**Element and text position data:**
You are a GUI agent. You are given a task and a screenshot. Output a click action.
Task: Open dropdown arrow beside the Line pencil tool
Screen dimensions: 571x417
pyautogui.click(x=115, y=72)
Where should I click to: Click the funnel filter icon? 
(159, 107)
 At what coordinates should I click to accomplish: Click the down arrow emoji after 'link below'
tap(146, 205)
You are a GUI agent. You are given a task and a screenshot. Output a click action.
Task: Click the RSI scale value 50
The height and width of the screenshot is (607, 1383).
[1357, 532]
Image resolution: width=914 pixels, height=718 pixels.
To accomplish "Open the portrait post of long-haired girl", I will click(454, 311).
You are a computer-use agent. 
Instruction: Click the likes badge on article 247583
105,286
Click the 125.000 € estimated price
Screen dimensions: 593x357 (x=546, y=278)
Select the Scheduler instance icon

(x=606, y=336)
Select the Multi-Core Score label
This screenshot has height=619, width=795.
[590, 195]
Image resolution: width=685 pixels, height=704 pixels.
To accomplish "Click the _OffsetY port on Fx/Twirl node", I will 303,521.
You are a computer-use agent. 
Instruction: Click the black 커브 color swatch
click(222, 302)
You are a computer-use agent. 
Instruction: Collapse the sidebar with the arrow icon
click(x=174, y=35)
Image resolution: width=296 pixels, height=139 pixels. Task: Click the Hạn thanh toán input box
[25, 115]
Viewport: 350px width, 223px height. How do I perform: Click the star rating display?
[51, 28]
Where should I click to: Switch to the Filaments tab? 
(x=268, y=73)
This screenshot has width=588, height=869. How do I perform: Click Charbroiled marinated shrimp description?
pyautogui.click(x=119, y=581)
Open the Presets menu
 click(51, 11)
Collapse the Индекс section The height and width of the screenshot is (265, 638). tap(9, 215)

**WHAT TO PRODUCE:** Copy all of the material above verbatim, line for line.

**THE COMPLETED TASK:**
You are a GUI agent. You are given a task and a screenshot. Output a click action.
Task: Open dropdown arrow beside the Line pencil tool
Screen dimensions: 571x417
pyautogui.click(x=115, y=72)
Where should I click to: Click the funnel filter icon? 
(159, 107)
 At what coordinates should I click to accomplish: Click the down arrow emoji after 'link below'
tap(146, 205)
You are a GUI agent. You are given a task and a screenshot. Output a click action.
Task: Click the RSI scale value 50
The height and width of the screenshot is (607, 1383).
[1357, 532]
Image resolution: width=914 pixels, height=718 pixels.
To accomplish "Open the portrait post of long-haired girl", I will click(454, 311).
You are a computer-use agent. 
Instruction: Click the likes badge on article 247583
105,286
Click the 125.000 € estimated price
Screen dimensions: 593x357 (x=546, y=278)
Select the Scheduler instance icon

(x=606, y=336)
Select the Multi-Core Score label
This screenshot has height=619, width=795.
[590, 195]
Image resolution: width=685 pixels, height=704 pixels.
To accomplish "Click the _OffsetY port on Fx/Twirl node", I will 303,521.
You are a computer-use agent. 
Instruction: Click the black 커브 color swatch
click(222, 302)
You are a computer-use agent. 
Instruction: Collapse the sidebar with the arrow icon
click(x=174, y=35)
Image resolution: width=296 pixels, height=139 pixels. Task: Click the Hạn thanh toán input box
[25, 115]
Viewport: 350px width, 223px height. How do I perform: Click the star rating display?
[51, 28]
Where should I click to: Switch to the Filaments tab? 
(x=268, y=73)
This screenshot has width=588, height=869. How do I perform: Click Charbroiled marinated shrimp description?
pyautogui.click(x=119, y=581)
Open the Presets menu
 click(51, 11)
Collapse the Индекс section The height and width of the screenshot is (265, 638). tap(9, 215)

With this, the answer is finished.